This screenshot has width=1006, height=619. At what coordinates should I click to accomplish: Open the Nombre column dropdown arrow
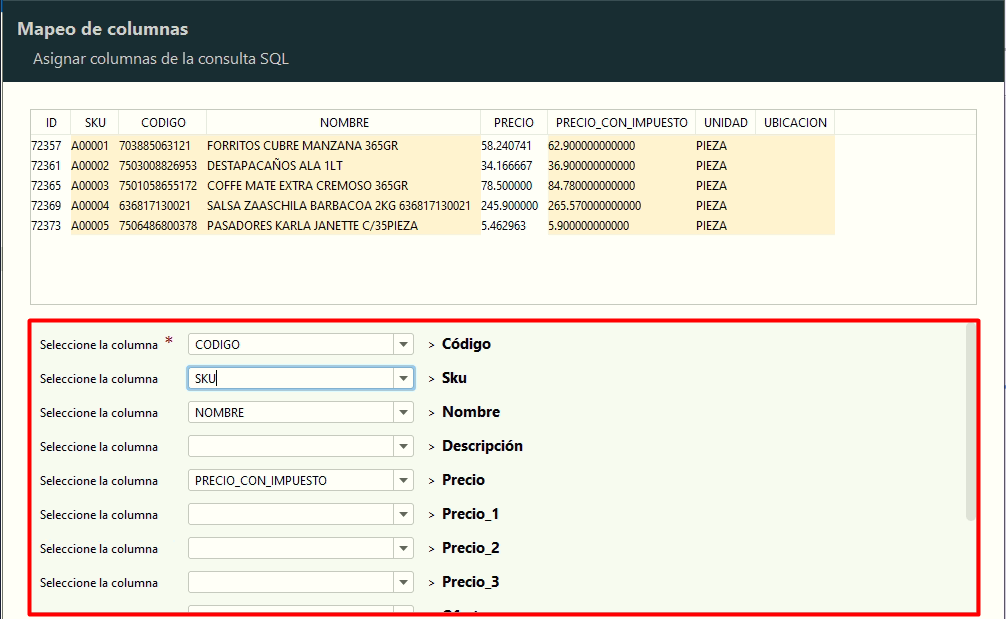click(x=403, y=412)
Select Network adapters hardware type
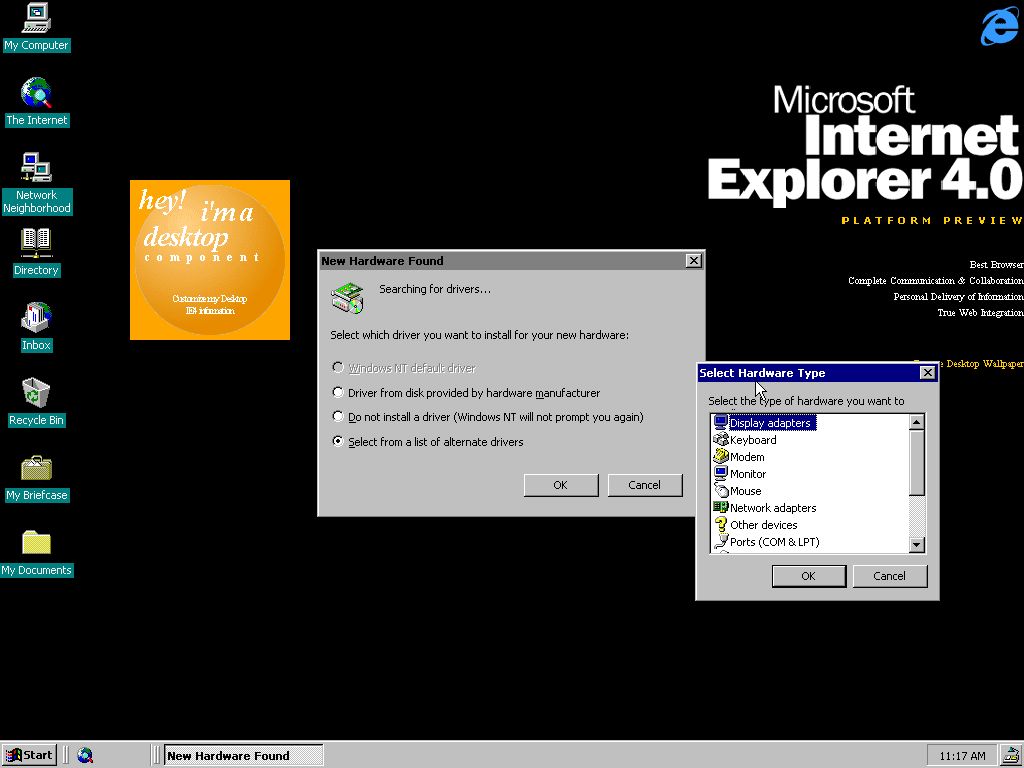Viewport: 1024px width, 768px height. pyautogui.click(x=772, y=507)
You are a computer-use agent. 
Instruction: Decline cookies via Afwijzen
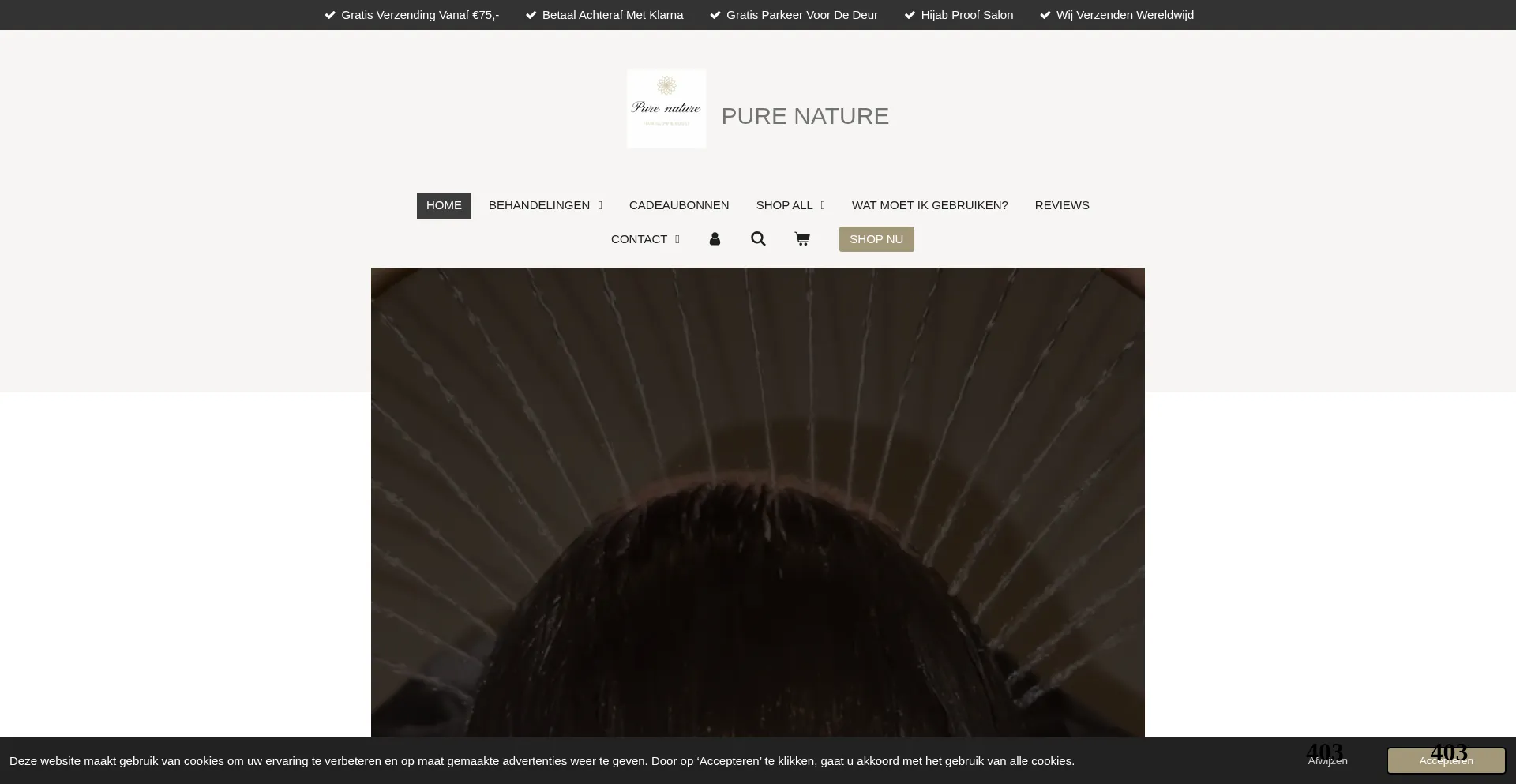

TASK REQUIREMENTS:
Exclude images. Return the data above verbatim.

OUTPUT BELOW:
This screenshot has width=1006, height=619. At what coordinates should I click to accomplish: Open the Nombre column dropdown arrow
click(x=403, y=412)
Select Network adapters hardware type
Viewport: 1024px width, 768px height. pyautogui.click(x=772, y=507)
You are a computer-use agent. 
Instruction: Decline cookies via Afwijzen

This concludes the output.